Là-dessus, il apprend qu'une armée austro-française est entrée en Saxe. Elle compte 42.000 hommes sous le commandement du maréchal Charles de Soubise et du feld-maréchal Joseph Friedrich von Sachsen-Hildburghausen. Lui-même n'a que 22.000 hommes à leur opposer.
Le retournement : RossbachLe roi, risquant le tout pour le tout, se met à la tête de son armée et va au devant de l'adversaire. Le 4 novembre, il campe à Rossbach, à 35 kilomètres au sud-ouest de Leipzig.
Le lendemain, les alliés franco-autrichiens cherchent à contourner le camp prussien. En dépit de sa supériorité numérique, le maréchal de Soubise n'est pas pressé d'en découdre, au contraire de son homologue autrichien. Il maintient son armée en formation de marche sans rien voir de la position prussienne dont il est séparé par une colline.
Le roi comprend rapidement l'avantage qu'il peut tirer de cette situation. Comme il a pris la précaution de se déplacer avec un minimum de bagages, il remanie complètement son dispositif en un rien de temps.
Sous le commandement d'un cavalier émérite, le général von Seydlitz, la cavalerie prussienne barre la route à la colonne ennemie. L'infanterie se déploie derrière elle en ordre d'attaque oblique.

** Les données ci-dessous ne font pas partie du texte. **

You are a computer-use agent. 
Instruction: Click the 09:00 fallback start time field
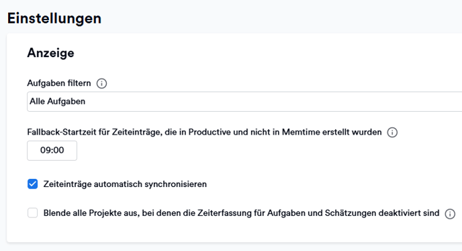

La bataille s'engage vers 4 heures de l'après-midi. Soubise n'a plus la possibilité de se déployer. De plus, un corps de cavalerie prussienne tombe sur son flanc droit. Les combats proprement dits durent très peu de temps. Les troupes franco-autrichiennes, surprises, se battent dans le plus grand désordre et ne pensent bientôt plus qu'à prendre la fuite.
Soubise perd 10.000 hommes, blessés, morts ou prisonniers, et toute son artillerie, contre moins de 500 pour Frédéric II. Le maréchal résumera plus tard sa défaite en ces termes : «L'infanterie combattit sans empressement et céda à son inclination pour la retraite».
La postérité d'un vaincuLe maréchal Charles de Soubise, prince de Rohan et duc de Vintadour, devient l'objet de mille moqueries à Paris après sa piteuse défaite de Rossbach.
On compose une chanson à sa gloire :
«Soubise dit, la lanterne à la main,
J'ai beau chercher, où diable est mon armée ?
Elle était là pourtant, hier matin.
Me l'a-t-on prise, ou l'aurais-je égarée ?
Ah! je perds tout, je suis un étourdi.
Que vois-je ciel ! Que mon âme est ravi !
Prodige heureux, la voilà ! La voilà !
Eh ventrebleu ! Qu'est-ce donc que cela ?
Je me trompais, c'est l'armée ennemie.»Cela n'empêchera pas le maréchal de poursuivre une existence de courtisan et de galant homme jusqu'à sa mort, en 1787, à 72 ans, à la veille de la Révolution. Il restera dans la postérité avec une sauce culinaire à son nom !...
La honte de la défaite atteint par ailleurs la favorite de Louis XV, la marquise de Pompadour, à qui Soubise a dû son élévation à la tête de l'armée française, mais celle-ci en mesure mal l'ampleur...
Voyant le roi déconfit à l'annonce de la défaite, la marquise, qui est en train de se faire portraiturer par La Tour, le réconforte en ces termes : «Il ne faut point s'affliger : vous tomberiez malade. Après nous, le déluge !».
Frédéric II ne s'arrête pas làSoulagé, le roi de Prusse ne perd pas de temps et se tourne vers la Silésie que les Autrichiens étaient sur le point de reprendre. Breslau (aujourd'hui Wrozlaw) est déjà tombée entre leurs mains.
Avec les troupes dispersées en Silésie et son armée de Rossbach, le roi reconstitue une force de 35.000 hommes et va au-devant des Autrichiens, au total 65.000 hommes sous le commandement de Charles de Lorraine, beau-frère de Marie-Thérèse. Ce dernier ne doute pas d'en finir rapidement avec «ce corps de garde berlinois qui ose affronter une puissante armée» !
Le 5 décembre 1757, à Leuthen, l'avant-garde de Frédéric attaque de front les positions ennemies tandis que le gros de son armée déborde l'ennemi par son flanc gauche, selon sa tactique de l'attaque oblique. La surprise des Autrichiens est totale et leur retraite se transforme vite en débâcle, livrant la Silésie au roi de Prusse.